** Problem description **
Put the listing lines into a JSON list of strings, one string per line, leaving out blank lines. Begin at the line that has "At what coordinates" and stop after the line that has "Looking at the", including only those lines.

** Given entries **
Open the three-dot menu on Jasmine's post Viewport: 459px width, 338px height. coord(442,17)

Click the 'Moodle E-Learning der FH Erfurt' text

--

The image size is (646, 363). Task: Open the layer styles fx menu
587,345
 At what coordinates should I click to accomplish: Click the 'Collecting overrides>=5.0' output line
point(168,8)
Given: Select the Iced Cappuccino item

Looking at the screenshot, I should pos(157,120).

** Exercise result **
[
  " At what coordinates should I click to accomplish: Click the 'Collecting overrides>=5.0' output line",
  "point(168,8)",
  "Given: Select the Iced Cappuccino item",
  "Looking at the screenshot, I should pos(157,120)."
]